§ Consegna
Secondo il testo in esame, quanti volumi di valore storico comprendeva il patrimonio librario di Umberto Eco?

§ Testo in esame
━━━━━━
La recente scomparsa di Umberto Eco ha fatto emergere tra i fatti di cronaca (meglio dire gossip in questo caso) la vendita, da parte degli eredi, del suo immenso patrimonio librario composto da oltre 30.000 volumi di letteratura moderna, 1.200 volumi di valore storico e migliaia di altre opere letterarie.
Spontaneamente viene da chiedersi se le nuove generazioni (pur se di diretta discendenza di grandi scrittori e filosofi) percepiscano lo stesso valore attribuito alla cultura nelle epoche passate.
Probabilmente è sempre molto alta l’importanza che viene data alla “fame del sapere”, ma la percezione della realtà, anche alla luce di questi fatti, è diversa, probabilmente perché siamo aggrappati a degli stereotipi (libro = cultura) che ci fanno venire in mente le piccole esperienze che viviamo tutti i giorni; qualche anno fa in treno o in bus si notavano persone intente alla lettura di un libro o di un giornale, mentre oggi si notano persone scorrere freneticamente tablet e smartphone, nella speranza che siano intenti alla lettura di un IBook e non solo di qualche “fake virale” proveniente dai soliti social, moderni circuiti di esibizionismo ad ogni costo.
Il bando per la valorizzazione del patrimonio artistico (vedi approfondimento) ha l’obiettivo di rendere più appetibile la diffusione culturale, che possiamo considerare come la scommessa da giocare con l’utilizzo delle nuove tecnologie digitali e multimediali, tali da rendere immediatamente fruibile ai più giovani il contenuto di una moltitudine libri, oggi considerato un problema di gestione logistica di grandi (spesso polverosi) spazi, ma che per i più tradizionalisti avrà sempre impresso l’odore romantico della carta stampata e il sapore della cultura da sfogliare tra le dita.
━━━━━━
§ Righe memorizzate
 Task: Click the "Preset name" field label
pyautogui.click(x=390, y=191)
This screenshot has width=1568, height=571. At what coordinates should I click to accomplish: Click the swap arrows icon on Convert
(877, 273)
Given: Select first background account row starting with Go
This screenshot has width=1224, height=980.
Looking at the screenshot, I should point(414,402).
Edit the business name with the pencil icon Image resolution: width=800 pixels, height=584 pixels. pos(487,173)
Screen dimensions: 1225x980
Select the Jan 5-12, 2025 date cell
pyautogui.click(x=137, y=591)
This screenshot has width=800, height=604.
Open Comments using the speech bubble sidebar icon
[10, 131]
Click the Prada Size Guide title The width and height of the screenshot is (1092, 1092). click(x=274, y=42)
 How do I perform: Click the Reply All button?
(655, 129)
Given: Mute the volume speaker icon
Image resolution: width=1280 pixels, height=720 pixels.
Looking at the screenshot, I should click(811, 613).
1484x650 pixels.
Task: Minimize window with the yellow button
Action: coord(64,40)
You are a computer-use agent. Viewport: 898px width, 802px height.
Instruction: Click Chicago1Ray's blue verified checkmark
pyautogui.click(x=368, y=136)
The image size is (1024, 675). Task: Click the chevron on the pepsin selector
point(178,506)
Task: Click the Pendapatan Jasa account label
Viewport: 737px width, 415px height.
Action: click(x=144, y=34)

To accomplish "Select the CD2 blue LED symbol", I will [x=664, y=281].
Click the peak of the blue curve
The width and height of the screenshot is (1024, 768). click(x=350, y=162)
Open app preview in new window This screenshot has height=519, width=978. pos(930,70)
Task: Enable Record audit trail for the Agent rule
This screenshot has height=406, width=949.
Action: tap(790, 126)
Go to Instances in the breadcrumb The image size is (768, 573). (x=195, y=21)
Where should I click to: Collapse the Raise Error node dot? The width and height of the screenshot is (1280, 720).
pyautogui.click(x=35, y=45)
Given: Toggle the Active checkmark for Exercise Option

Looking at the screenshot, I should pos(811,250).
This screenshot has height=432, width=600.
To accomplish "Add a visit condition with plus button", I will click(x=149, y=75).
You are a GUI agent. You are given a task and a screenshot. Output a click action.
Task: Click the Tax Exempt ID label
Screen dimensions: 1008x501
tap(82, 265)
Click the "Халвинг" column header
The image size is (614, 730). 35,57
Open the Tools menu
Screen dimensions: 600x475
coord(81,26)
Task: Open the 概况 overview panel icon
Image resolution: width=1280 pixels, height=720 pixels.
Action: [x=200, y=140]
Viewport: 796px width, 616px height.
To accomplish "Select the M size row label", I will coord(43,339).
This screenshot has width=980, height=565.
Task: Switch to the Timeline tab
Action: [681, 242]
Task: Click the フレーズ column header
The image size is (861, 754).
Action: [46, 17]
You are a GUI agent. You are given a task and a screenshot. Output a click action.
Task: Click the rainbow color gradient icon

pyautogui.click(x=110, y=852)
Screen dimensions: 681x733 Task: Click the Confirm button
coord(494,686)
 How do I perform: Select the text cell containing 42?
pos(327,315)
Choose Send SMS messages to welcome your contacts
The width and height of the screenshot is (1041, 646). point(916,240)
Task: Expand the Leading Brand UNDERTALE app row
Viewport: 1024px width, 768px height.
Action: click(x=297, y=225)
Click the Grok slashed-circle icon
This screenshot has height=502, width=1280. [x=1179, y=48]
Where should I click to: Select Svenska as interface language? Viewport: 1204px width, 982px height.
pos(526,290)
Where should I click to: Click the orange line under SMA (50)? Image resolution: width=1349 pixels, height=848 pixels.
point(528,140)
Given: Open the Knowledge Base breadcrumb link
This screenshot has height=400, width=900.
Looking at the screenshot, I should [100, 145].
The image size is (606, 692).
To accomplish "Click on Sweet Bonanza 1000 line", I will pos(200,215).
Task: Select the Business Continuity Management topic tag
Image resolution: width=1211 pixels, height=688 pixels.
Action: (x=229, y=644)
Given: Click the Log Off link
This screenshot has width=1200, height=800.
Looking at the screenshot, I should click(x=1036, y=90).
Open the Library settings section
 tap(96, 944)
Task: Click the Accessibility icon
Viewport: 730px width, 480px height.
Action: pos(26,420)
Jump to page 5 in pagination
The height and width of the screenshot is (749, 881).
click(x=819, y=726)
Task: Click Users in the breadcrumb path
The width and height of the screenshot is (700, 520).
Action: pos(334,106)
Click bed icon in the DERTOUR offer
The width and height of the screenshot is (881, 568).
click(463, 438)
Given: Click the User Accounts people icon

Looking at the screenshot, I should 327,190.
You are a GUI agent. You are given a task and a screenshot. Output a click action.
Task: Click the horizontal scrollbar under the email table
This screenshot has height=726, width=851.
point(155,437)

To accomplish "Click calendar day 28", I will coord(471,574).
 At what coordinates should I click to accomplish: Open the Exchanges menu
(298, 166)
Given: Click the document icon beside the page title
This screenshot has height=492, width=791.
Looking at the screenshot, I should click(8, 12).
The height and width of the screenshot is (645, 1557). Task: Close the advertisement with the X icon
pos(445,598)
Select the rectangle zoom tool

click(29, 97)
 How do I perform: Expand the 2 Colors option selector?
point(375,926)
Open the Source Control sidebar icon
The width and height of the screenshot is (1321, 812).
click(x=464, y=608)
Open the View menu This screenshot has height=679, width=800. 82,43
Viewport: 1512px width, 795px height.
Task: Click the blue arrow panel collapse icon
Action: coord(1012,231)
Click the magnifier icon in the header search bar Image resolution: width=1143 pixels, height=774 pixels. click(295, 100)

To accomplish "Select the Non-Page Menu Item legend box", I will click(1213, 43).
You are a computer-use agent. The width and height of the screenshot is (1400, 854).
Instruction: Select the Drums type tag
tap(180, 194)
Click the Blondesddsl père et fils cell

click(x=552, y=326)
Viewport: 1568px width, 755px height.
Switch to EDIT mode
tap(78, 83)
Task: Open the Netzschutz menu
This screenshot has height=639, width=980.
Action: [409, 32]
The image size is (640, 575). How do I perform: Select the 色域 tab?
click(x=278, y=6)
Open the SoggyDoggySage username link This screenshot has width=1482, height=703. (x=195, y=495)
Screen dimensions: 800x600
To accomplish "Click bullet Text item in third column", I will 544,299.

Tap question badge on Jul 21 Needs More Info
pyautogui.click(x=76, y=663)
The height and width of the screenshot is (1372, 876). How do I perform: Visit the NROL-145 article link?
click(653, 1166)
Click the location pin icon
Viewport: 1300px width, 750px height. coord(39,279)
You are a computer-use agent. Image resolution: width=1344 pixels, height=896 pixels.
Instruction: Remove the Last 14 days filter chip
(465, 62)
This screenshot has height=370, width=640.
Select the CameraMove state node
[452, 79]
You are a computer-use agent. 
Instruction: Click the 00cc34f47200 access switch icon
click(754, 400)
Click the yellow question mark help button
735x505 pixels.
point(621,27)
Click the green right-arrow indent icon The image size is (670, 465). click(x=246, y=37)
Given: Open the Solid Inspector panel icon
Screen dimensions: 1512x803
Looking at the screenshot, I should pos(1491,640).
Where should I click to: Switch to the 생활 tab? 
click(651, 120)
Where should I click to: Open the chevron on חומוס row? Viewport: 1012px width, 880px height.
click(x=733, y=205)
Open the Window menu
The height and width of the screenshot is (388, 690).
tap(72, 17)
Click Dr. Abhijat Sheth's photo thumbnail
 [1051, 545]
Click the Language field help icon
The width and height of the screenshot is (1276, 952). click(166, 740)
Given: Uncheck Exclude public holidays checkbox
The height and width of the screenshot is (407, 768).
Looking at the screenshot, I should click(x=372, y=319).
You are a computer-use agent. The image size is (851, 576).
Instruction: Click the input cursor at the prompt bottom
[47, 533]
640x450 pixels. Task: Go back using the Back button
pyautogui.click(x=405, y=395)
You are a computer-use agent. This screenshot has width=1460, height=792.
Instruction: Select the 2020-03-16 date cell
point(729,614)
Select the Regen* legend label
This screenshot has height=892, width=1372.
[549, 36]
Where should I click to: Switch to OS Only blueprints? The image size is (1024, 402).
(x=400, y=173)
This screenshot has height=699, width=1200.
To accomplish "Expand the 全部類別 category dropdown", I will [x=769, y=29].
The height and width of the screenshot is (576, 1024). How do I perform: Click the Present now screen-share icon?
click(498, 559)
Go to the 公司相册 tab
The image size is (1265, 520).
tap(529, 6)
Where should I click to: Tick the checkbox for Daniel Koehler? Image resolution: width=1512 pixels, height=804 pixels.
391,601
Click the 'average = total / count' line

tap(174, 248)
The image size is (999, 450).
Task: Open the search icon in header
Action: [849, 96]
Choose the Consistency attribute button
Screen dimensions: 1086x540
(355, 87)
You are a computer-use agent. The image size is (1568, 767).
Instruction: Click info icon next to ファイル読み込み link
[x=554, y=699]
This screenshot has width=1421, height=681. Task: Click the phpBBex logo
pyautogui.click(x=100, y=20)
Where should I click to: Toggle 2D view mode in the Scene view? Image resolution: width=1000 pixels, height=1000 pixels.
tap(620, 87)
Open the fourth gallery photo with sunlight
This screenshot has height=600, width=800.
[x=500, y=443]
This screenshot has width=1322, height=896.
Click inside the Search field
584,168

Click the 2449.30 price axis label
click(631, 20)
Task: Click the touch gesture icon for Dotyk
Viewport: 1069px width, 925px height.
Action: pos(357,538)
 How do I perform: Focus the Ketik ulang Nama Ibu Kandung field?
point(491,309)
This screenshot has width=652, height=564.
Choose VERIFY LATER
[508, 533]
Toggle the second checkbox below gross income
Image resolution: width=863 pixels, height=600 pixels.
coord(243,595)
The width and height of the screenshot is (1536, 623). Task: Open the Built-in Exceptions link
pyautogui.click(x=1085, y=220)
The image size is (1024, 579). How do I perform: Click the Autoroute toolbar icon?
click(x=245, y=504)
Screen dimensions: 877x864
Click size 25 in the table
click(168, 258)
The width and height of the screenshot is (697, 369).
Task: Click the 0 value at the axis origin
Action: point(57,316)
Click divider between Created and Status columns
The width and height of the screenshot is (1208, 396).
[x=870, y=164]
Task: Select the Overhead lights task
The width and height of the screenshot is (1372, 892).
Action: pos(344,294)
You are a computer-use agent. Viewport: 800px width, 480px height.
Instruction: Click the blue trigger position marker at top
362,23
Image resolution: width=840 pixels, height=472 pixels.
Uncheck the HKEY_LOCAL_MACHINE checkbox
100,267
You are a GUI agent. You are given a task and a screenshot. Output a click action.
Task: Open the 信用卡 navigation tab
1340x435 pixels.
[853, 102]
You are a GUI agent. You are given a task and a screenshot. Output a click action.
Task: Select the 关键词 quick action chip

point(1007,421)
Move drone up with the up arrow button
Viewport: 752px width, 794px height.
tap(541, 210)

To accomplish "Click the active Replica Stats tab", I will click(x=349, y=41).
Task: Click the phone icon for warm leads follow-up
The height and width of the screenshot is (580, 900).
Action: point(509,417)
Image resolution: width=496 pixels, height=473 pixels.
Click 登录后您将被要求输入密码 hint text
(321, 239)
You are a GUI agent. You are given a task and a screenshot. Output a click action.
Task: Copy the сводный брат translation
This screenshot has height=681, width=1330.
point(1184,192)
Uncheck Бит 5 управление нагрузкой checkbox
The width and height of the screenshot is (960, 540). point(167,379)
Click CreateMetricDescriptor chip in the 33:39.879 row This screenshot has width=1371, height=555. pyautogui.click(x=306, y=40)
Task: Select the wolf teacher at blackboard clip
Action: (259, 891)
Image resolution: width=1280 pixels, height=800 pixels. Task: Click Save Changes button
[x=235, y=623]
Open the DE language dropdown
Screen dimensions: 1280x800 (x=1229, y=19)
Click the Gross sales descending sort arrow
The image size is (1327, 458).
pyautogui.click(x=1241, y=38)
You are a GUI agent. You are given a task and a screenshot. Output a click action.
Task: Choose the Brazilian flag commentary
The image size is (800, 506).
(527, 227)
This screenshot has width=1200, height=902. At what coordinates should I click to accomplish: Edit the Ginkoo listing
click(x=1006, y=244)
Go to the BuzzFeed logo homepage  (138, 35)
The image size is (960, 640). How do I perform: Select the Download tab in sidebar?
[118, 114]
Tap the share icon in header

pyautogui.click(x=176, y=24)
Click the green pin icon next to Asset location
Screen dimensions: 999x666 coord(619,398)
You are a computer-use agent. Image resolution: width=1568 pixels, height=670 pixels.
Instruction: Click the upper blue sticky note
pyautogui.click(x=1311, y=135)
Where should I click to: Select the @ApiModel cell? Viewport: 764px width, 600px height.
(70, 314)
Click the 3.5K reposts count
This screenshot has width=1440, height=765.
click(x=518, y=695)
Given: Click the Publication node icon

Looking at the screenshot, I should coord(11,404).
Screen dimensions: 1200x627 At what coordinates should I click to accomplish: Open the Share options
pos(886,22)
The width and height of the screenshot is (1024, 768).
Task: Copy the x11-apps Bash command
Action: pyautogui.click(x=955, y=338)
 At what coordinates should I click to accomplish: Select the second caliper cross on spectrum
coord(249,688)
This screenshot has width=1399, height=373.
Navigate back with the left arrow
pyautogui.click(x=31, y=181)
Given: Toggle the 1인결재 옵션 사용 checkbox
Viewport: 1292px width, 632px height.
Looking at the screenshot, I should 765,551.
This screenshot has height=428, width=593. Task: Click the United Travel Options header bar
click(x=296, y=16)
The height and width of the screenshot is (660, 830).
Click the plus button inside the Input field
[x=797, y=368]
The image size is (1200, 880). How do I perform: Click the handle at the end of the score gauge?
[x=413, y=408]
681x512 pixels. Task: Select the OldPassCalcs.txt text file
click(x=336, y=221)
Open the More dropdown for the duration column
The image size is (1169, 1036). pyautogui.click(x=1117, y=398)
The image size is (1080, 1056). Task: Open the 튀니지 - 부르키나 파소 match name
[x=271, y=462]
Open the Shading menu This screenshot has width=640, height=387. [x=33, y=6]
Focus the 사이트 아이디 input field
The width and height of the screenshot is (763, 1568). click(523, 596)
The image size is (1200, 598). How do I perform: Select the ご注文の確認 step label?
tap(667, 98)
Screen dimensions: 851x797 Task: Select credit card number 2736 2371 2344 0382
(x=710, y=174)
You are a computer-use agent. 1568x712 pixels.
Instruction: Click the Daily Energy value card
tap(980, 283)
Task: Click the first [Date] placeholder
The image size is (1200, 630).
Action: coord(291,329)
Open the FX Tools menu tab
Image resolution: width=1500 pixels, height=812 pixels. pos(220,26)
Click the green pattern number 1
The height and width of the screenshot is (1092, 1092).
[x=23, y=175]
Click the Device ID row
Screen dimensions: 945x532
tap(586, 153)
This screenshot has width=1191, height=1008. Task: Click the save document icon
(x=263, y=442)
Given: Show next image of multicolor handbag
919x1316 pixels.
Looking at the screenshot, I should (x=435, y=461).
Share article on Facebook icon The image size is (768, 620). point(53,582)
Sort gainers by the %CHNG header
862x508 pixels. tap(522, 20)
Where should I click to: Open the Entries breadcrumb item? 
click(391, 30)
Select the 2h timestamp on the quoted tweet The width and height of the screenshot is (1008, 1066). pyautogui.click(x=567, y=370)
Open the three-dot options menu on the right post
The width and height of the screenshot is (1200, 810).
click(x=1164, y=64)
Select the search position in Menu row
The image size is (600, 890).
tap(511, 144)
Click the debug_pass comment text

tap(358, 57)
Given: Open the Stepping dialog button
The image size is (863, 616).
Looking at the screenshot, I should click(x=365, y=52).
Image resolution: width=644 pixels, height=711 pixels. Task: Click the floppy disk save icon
━━━━━━
§ Soluzione
1.200 volumi.